而張亡心出入劍陣,雖用不得內力,但諒那齊雲山尋常弟子又有多少武藝?一時非但拿他不下,反倒又讓他連傷數十弟子。
在側的袁道心不忍弟子如此傷亡,赫然朗聲開口:“住手,比劍切磋,難免會有勝負,萬不可為難於人,否則傳出去,我齊雲山日後如何在江湖上立足,平日裏所修的道法自然又豈不是白費。”轉頭看向張亡心:“道友好生武藝,不過適才說起修道習武,你與我齊雲山上下,還有一場道未論得。”
張亡心聞聲,也收劍借言道:“如此倒不失了禮數,不知貴山是何人來與我論道?”
袁道心遣弟子照料左雲溪,自己向前一步,笑言:“貧道不才,生來為天毀之人,在門中數十年,不曾修得武藝,只好遍觀經史典籍,今日願以這數十年向閣下證道。現下請閣下隨我到內堂來。”
張亡心這才第一次驚了心神,傳聞這齊雲山雙璧中袁道心不通武藝,但道法絕倫,不想竟是天毀之人。所謂天毀之人,便是天生經脈運轉不了內力,但是這等人,無一不心竅精巧,有過目不忘之能。而眼前這位袁道心以如此天資,竟然精研道法數十年。張亡心雖然自負,此刻卻也不敢說有十足把握於論道勝他。
二人一併進了內堂,閉起門來。那齊雲山內堂,與適才比武的外院有數牆之隔,院內聽不得分毫聲響。誰知?這袁道心與張亡心入內堂竟兩日不曾出來,又無飯食飲水,弟子只好從窗戶放下饅頭井水,以供生機。
三日後,內堂之中再無動靜,似風起,將門緩緩吹開。只見張亡心雙膝跪地,一手撐着周圍的柱子,一手抱頭,眼中無神,形色痛苦。在轉眼看袁道心,周圍的水食動也未動,三日不眠不食,竟然活活餓死。
張亡心扶着牆終於走出,向眾人道:“這論道便算是你們齊雲山勝了,待我傷好自然完成你們的要求。”
這齊雲山雙璧竟讓一個二十來歲的小子弄得一死一廢,其下弟子自然咽不下這口惡氣,紛紛叫囂着取他性命。偏偏竟在內堂香案前發現了袁道心的筆跡,其上交代不得為難張亡心,只消使其為他焚香接引,於後山畫地為牢,修行三年。
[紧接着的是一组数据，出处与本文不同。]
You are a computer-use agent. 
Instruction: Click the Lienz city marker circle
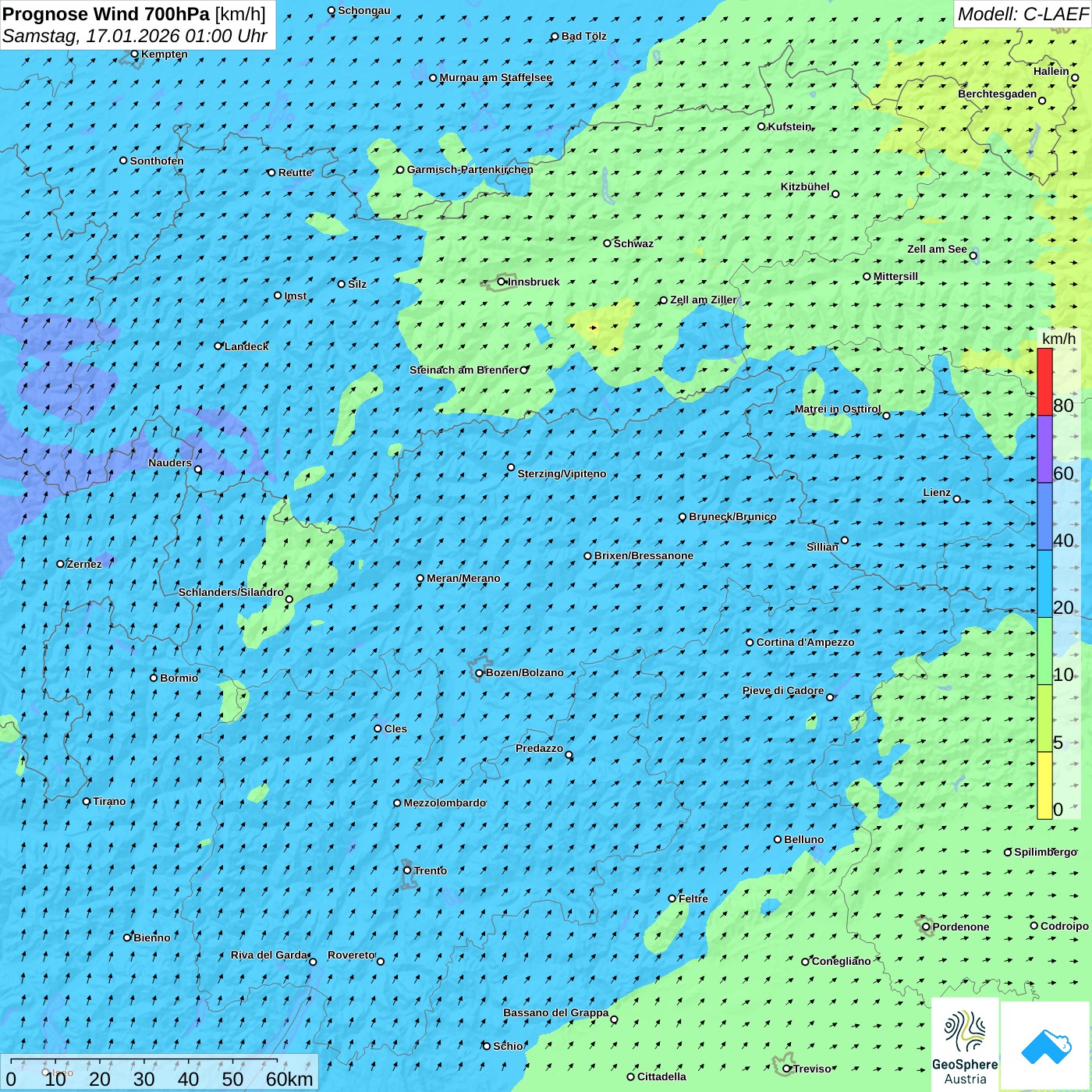point(957,499)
左雲溪便也不好多言,道:“這字你也看見了,可願遵從?”
“我張亡心本不焚燭香,不敬神明,但不才後生言出即隨,依前誓言,你們讓我一縱躍下山崖也斷然不會眨眼。為袁前輩開壇做法又有何難,依你們便是。明日我便上山開壇祭祀,送袁前輩接引。”說罷,便又轉身下山。
其他人看不出端倪,左雲溪卻是知曉,這張亡心這般年輕,論道術袁師兄竟勝他不過,這才能逼得袁師兄為保齊雲山名聲,用出了失神引。
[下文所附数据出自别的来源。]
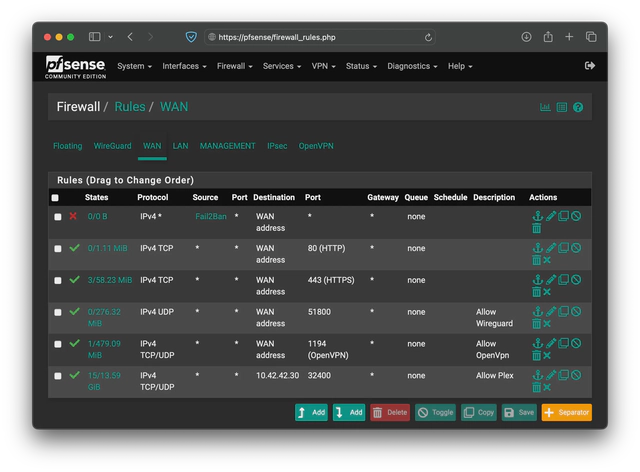The width and height of the screenshot is (640, 472).
Task: Switch to the WireGuard rules tab
Action: 112,146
更加離奇的是,這失神引乃與天魔咒並稱的內門邪咒,中失神引,人心神如千軍萬馬入內,攻城掠地,長久不得安寧,依中咒者的心智堅定不同,隔一段時間便會失去心智,走火入魔;中天魔咒,使人雙眼恍惚,如見天魔,被糾纏上便脫身不得,看不見凡間之物。而今日他面對失神引,卻仍有抵抗之力,直至活活熬死了袁師兄,自己竟然還能走出內堂,這究竟是何等心神?也罷,此刻在他身上種下失神引,日後他終歸會失了心智入魔,這等天資質道,至此便也算是廢了。
隔日,張亡心便檢點衣冠,又上齊雲山為袁道心開壇做法,一整七日口中的念咒不但沒有半句重複,反而多是齊雲山上下不曾聽聞的失佚之秘。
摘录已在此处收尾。